Let $k$ be field. Let $A$, $B$ be $k$-algebras, and let ${}_AM_B$ be a dualizable bimodule.
Pre-Question (too naive): Is the algebra of $A$-$B$-bilinear endomorphisms of $M$ necessarily finite dimensional?
Answer: No. Take $A$ some infinite dimensional commutative algebra, and $M={}_AA_A$. Then $End({}_AA_A)=A$ is not finite dimensional.
Question: Assume that $A$ and $B$ have finite dimensional centers. Is it then true that the algebra of $A$-$B$-bilinear endomorphisms of $M$ has to be finite dimensional?
Special case for which I know the answer to be positive:
If $k=\mathbb C$ or $\mathbb R$, and if we're in a C*-algebra context, then I know how to prove that $End({}_AM_B)$ is finite dimensional. But my proof relies on certain inequalities, and it does not generalize.
Definitions:
A bimodule ${}_AM_B$ is called left dualizable if there is an other bimodule ${}_BN_A$ (the left dual) and maps $r:{}_AA_A\to {}_AM\otimes_BN_A$ and $s:{}_BN\otimes_AM_B\to {}_BB_B$ such that $(1\otimes s)\circ(r\otimes 1) = 1_M$ and $(s\otimes 1)\circ(1\otimes r) = 1_N$.
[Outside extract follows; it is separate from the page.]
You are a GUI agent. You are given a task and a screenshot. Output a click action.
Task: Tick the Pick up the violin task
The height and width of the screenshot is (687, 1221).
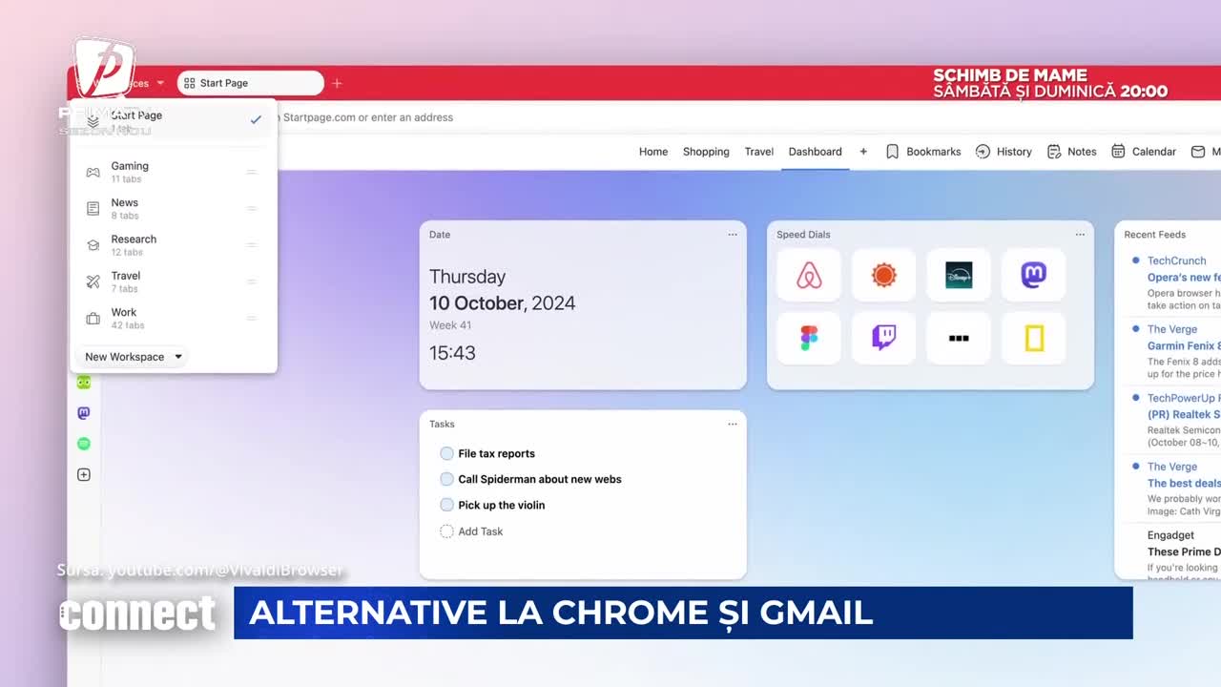click(446, 506)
There's a similar definition of right dualizability. I'm guessing that right dualizability is not equivalent to left dualizability, but I don't know a concrete example that illustrates the difference between these two notions.
In my question above, I've just used the term "dualizable", which you
might either should interpret to be "left dualizable" or as
"both left and right dualizable".
There's also the notion of fully dualizable, which means that the left dual has its own left dual, which should in turn have its own left dual etc., and similarly for right duals. Once again, I'm a bit vague as to whether all these infinitely many conditions are really needed, or whether they are implied by finitely many of them.
PS: I hope that I didn't mix my left and my right.